O fato de os EUA não serem membro do TPI é algo frustrante?
Claro que sim. Esperamos que, um dia, o TPI seja efetivamente universal, e que todos os Estados venham a aderir a ele e, por consequência, se equipem para julgar, eles mesmos, os seus acusados de cometerem os mais graves crimes contra a paz e a sobrevivência da humanidade. Hoje o TPI conta com 124 Estados-partes, o que já é um número considerável se tomarmos em conta a data da assinatura do Estatuto de Roma – 1998. Com o tempo, e diante de sucessivas demonstrações de sua imparcialidade, independência e eficiência, tenho a certeza de que quase todos os Estados irão aderir. Cabe ao TPI provar a que veio.
Como o Brasil é visto pela comunidade internacional em relação à corrupção interna? A operação Lava-Jato mudou a imagem do país?

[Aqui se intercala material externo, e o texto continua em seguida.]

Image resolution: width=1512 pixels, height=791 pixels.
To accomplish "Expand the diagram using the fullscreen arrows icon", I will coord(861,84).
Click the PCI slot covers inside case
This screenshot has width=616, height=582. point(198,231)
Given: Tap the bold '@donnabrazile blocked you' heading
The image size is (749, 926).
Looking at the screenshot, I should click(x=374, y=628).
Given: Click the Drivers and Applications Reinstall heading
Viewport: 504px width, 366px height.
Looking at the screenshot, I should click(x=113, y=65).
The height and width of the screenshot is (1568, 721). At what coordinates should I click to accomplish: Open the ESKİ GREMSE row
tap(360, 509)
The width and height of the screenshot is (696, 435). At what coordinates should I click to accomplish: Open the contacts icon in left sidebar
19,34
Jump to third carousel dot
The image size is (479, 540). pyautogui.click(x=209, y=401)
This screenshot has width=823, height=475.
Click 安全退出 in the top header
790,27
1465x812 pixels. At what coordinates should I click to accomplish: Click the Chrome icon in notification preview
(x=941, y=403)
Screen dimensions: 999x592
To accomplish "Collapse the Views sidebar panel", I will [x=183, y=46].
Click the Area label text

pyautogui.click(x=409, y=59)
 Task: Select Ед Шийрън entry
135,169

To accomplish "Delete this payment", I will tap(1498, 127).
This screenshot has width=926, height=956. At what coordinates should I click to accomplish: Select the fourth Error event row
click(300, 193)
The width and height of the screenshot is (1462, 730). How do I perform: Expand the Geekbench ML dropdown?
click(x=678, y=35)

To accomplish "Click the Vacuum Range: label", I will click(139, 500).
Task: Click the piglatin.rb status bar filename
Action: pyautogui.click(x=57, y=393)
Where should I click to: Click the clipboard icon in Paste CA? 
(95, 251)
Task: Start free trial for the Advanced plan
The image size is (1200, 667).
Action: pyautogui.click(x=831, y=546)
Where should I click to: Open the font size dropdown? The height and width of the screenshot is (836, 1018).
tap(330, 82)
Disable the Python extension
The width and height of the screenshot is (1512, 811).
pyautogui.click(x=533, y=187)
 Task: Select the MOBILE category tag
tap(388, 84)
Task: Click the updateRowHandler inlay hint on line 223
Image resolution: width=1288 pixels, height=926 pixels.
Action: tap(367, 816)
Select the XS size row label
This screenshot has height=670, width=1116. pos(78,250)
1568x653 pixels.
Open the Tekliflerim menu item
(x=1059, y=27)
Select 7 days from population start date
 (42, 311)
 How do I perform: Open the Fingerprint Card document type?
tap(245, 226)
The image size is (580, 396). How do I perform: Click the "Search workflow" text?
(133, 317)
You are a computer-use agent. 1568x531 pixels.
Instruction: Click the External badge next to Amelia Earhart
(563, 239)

Ser conhecido por seu alto nível de corrupção é sempre negativo para a imagem de um Estado. Ser conhecido por combatê-la sempre ajuda a melhorar a imagem desse Estado. O que é necessário, no entanto, é que o Estado se aproveite da oportunidade para criar mecanismos efetivos que evitem que a corrupção seja aceita como normal, "já que todos fazem", e assim atinja níveis indecentes. Só a atuação do poder punitivo não vai resolver o problema, se o Estado não criar mecanismos efetivos de controle e monitoramento. Exatamente o que eu disse antes sobre o aperfeiçoamento dos mecanismos internacionais de proteção a direitos fundamentais. Precisamos de mecanismos, legais, de controle, de monitoramento, de intervenção imediata. A Justiça punitiva deve vir como última instância de combate à corrupção, quando todos os demais mecanismos tiverem falhado.